Transcribe every entry word for word.

——————

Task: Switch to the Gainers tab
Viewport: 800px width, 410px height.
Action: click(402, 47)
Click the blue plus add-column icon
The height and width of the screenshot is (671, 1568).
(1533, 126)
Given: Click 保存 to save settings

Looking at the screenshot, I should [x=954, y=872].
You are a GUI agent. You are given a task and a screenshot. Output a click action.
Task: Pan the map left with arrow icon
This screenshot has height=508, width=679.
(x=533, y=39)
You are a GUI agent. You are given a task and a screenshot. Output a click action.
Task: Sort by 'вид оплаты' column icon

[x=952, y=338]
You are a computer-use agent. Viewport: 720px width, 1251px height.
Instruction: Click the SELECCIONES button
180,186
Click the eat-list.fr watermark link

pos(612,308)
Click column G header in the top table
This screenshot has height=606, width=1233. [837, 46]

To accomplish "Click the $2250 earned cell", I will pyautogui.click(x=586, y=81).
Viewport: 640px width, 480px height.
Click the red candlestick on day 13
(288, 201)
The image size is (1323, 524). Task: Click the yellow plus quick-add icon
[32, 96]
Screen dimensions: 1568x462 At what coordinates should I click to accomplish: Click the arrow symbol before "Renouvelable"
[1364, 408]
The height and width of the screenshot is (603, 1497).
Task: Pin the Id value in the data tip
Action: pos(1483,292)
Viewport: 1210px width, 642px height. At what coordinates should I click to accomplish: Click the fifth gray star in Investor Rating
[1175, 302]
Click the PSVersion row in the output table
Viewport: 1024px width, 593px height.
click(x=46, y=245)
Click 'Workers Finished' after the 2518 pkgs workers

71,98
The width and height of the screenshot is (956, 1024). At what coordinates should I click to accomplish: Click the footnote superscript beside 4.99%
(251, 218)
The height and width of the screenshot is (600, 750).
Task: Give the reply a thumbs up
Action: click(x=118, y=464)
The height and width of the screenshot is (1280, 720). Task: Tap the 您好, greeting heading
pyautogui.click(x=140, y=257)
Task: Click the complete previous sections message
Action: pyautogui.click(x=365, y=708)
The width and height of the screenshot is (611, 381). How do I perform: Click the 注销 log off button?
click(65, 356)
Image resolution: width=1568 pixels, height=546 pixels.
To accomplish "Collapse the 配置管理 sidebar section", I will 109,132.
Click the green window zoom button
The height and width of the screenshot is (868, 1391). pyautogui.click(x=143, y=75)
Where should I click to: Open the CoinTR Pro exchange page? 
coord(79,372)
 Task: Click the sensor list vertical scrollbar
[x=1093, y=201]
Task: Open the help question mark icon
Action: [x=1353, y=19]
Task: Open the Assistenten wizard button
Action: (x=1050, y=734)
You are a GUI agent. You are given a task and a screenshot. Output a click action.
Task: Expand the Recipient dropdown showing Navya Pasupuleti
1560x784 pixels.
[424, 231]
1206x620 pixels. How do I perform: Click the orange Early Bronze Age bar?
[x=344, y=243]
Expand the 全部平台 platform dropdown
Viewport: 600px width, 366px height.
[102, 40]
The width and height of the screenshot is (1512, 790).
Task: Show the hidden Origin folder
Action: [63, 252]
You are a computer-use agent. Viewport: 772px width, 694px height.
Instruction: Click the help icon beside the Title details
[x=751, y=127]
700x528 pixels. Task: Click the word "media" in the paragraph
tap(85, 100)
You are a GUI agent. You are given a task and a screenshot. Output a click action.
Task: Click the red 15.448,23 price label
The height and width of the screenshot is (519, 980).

——————

EXPECTED ANSWER
Task: Switch to the Gainers tab
Viewport: 800px width, 410px height.
Action: click(402, 47)
Click the blue plus add-column icon
The height and width of the screenshot is (671, 1568).
(1533, 126)
Given: Click 保存 to save settings

Looking at the screenshot, I should [x=954, y=872].
You are a GUI agent. You are given a task and a screenshot. Output a click action.
Task: Pan the map left with arrow icon
This screenshot has height=508, width=679.
(x=533, y=39)
You are a GUI agent. You are given a task and a screenshot. Output a click action.
Task: Sort by 'вид оплаты' column icon

[x=952, y=338]
You are a computer-use agent. Viewport: 720px width, 1251px height.
Instruction: Click the SELECCIONES button
180,186
Click the eat-list.fr watermark link

pos(612,308)
Click column G header in the top table
This screenshot has height=606, width=1233. [837, 46]

To accomplish "Click the $2250 earned cell", I will pyautogui.click(x=586, y=81).
Viewport: 640px width, 480px height.
Click the red candlestick on day 13
(288, 201)
The image size is (1323, 524). Task: Click the yellow plus quick-add icon
[32, 96]
Screen dimensions: 1568x462 At what coordinates should I click to accomplish: Click the arrow symbol before "Renouvelable"
[1364, 408]
The height and width of the screenshot is (603, 1497).
Task: Pin the Id value in the data tip
Action: pos(1483,292)
Viewport: 1210px width, 642px height. At what coordinates should I click to accomplish: Click the fifth gray star in Investor Rating
[1175, 302]
Click the PSVersion row in the output table
Viewport: 1024px width, 593px height.
click(x=46, y=245)
Click 'Workers Finished' after the 2518 pkgs workers

71,98
The width and height of the screenshot is (956, 1024). At what coordinates should I click to accomplish: Click the footnote superscript beside 4.99%
(251, 218)
The height and width of the screenshot is (600, 750).
Task: Give the reply a thumbs up
Action: click(x=118, y=464)
The height and width of the screenshot is (1280, 720). Task: Tap the 您好, greeting heading
pyautogui.click(x=140, y=257)
Task: Click the complete previous sections message
Action: pyautogui.click(x=365, y=708)
The width and height of the screenshot is (611, 381). How do I perform: Click the 注销 log off button?
click(65, 356)
Image resolution: width=1568 pixels, height=546 pixels.
To accomplish "Collapse the 配置管理 sidebar section", I will 109,132.
Click the green window zoom button
The height and width of the screenshot is (868, 1391). pyautogui.click(x=143, y=75)
Where should I click to: Open the CoinTR Pro exchange page? 
coord(79,372)
 Task: Click the sensor list vertical scrollbar
[x=1093, y=201]
Task: Open the help question mark icon
Action: [x=1353, y=19]
Task: Open the Assistenten wizard button
Action: (x=1050, y=734)
You are a GUI agent. You are given a task and a screenshot. Output a click action.
Task: Expand the Recipient dropdown showing Navya Pasupuleti
1560x784 pixels.
[424, 231]
1206x620 pixels. How do I perform: Click the orange Early Bronze Age bar?
[x=344, y=243]
Expand the 全部平台 platform dropdown
Viewport: 600px width, 366px height.
[102, 40]
The width and height of the screenshot is (1512, 790).
Task: Show the hidden Origin folder
Action: [63, 252]
You are a computer-use agent. Viewport: 772px width, 694px height.
Instruction: Click the help icon beside the Title details
[x=751, y=127]
700x528 pixels. Task: Click the word "media" in the paragraph
tap(85, 100)
You are a GUI agent. You are given a task and a screenshot. Output a click action.
Task: Click the red 15.448,23 price label
The height and width of the screenshot is (519, 980).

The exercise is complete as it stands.